Девушка знает, что именно такие импозантные джентльмены темных кровей легче и неосознанней всего ловятся на «роскошное белое мясо». Знает она и как повести себя, чтобы ее чары подействовали безотказно: слегка повести плечом, будто ворот щекочет шею, колыхнуть обширным задом практически незаметно для всех прочих и даже для потенциальной добычи. Сделать вид, что тебе нет дела ни до кого из смертных.

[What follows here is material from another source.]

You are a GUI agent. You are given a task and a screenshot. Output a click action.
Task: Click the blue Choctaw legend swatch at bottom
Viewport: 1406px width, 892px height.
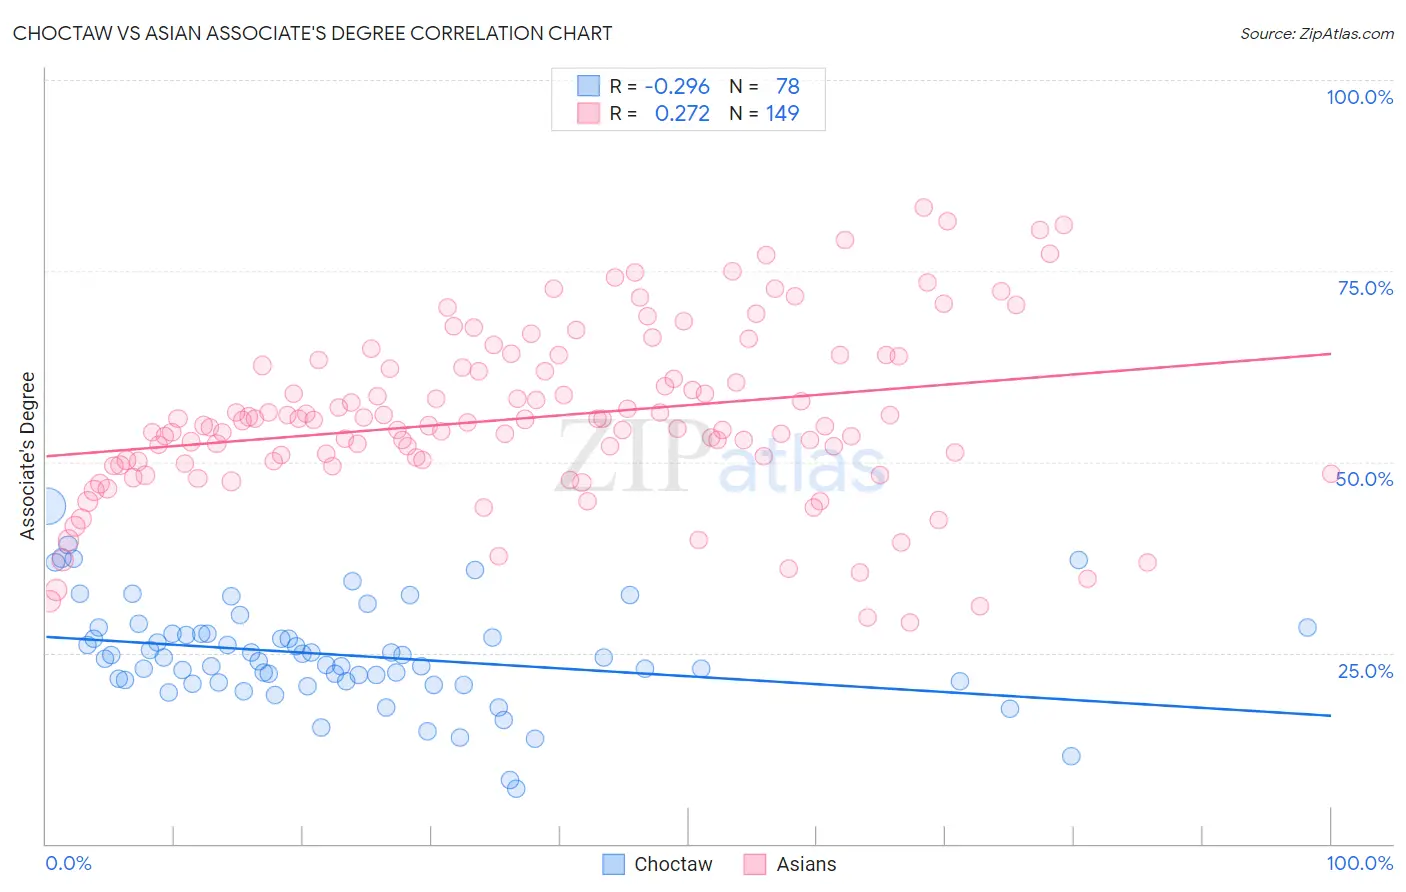pos(614,864)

Прекрасно. Он в пути. Он понял.
В номер, который снял он, приносят ужин. Девушка, повесив свою трепаную «пальтушу» рядом с его стильным пиджаком, садится за столик, на котором одиноко возвышается бутыль темно-красного вина. Ее спутник с трудом вынул из горлышка длинную пробку, однако самого вина почти не трогает — капля на дне рюмки — и нехотя ковыряется вилкой в тарелке. Девушка не пьет вообще, отговариваясь невнятной чепухой — «вину типа подышать надо», — зато ест все подряд с азартом и увлеченностью молодого животного. Чернокожий пожирает одну ее — глазами. Незадолго до того он деликатно спросил, во сколько ему обойдется приключение, и дама без обиняков указала сумму, вдвое большую той, к какой он привык на Броде. Впрочем, он нисколько не протестует, будто деньги для него — нечто символическое. Достает из внутреннего кармана куртки пачку, перехваченную еще банковской бандеролью с цифрами, и демонстративно кладет в наружный карман ее верхней одежды.
— Как мне тебя звать? — спрашивает он. Акцент у него какой-то странный, будто во рту имеется что-то лишнее, хотя очень даже приятный.
— Леночка я. Елена Фурман.
— Леношка. Как интересно. Книга про Чапая?
— Да не, тот был Фурманов. Мы родом из Фландрии. Немецкая Слобода, слыхал? В нашем роду каждая старшая дочка берет полное имя основательницы. Даже выйдя замуж, оставляет за собой девичью кликуху.